The Battle of Colachel (or Battle of Kulachal) was fought on July 1741 between forces of the Indian kingdom of Travancore and the Dutch East India Company, during the Travancore-Dutch War. It was the first major defeat of a European military force by one from South Asia. The Dutch never recovered from the defeat and no longer posed a large colonial threat to India, assisting the British East India Company's eventual rise to dominance on the subcontinent.

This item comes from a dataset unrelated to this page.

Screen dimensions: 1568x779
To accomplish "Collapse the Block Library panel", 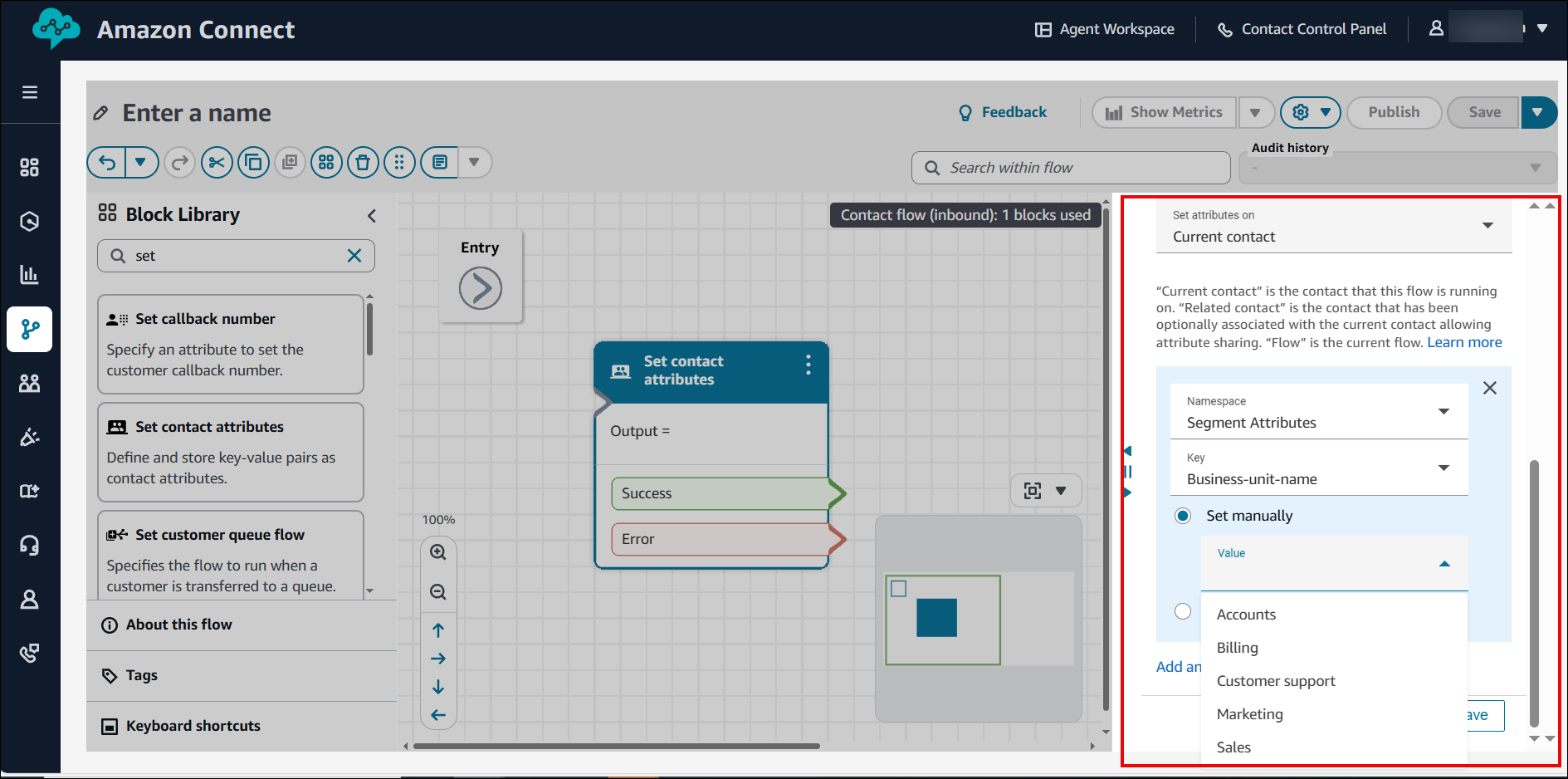I will click(x=372, y=216).
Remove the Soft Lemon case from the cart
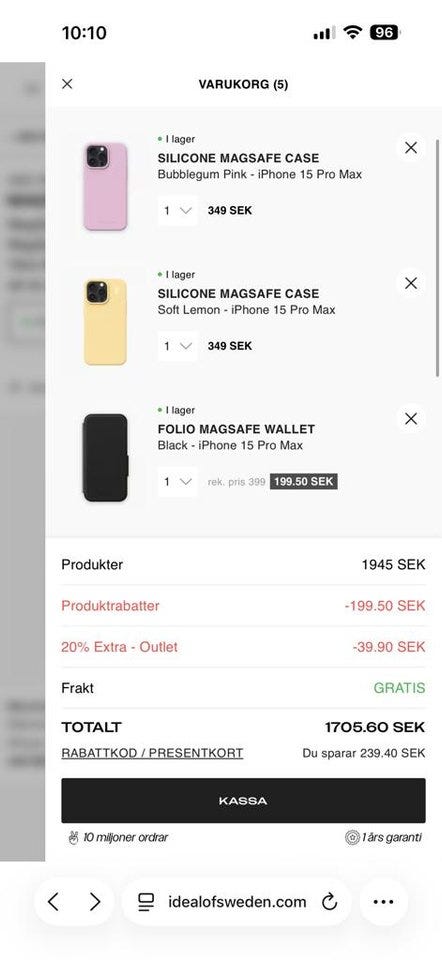 411,283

The battle began when a force of Dutch marines under the leadership of a Flemish commander, Captain Eustachius De Lannoy (also spelt D'lennoy) were sent to Travancore to secure a trading post from the Raja. They landed with artillery in Kulachal, then a small but important coastal town, and captured the territory up to Padmanabhapuram, then the capital of Travancore. The arrival of the Raja's army from the north forced the Dutch to take up defensive positions in Kulachal, where they were attacked and defeated by the Travancore Nair Army. The key element of the Raja's army was his personal army, known as the Travancore Nair Brigade or locally known as the Nair Pattalam. This unit was later integrated into the Indian Army as the 9th Battalion Madras Regiment and the 16th Battalion Madras Regiment in 1954.
In order to commemorate this great victory of the Travancore Army over the Dutch at Colachel, the Travancore Government installed the Colachel Pillar (can also be seen in the stamp) at the very spot where the Dutch had capitulated to the Maharaja of Travancore. The Colachel Pillar stands 17 feet high and has a radius of four feet. It has conch at the top of the pillar and on its base the following words are inscribed in memory of the fallen brethren during the battle :- “In remembrance of all the brave men of Travancore Army who laid down their lives in defeating the superior Dutch forces during the Battle of Colachel in July 1741”.
After the defeat, Commander D'lennoy went on to serve King Marthanda Varma for the next two decades and was promoted to the post of the Valiya kappithan (Senior Admiral) of the Travancore forces same status like a Nair lord.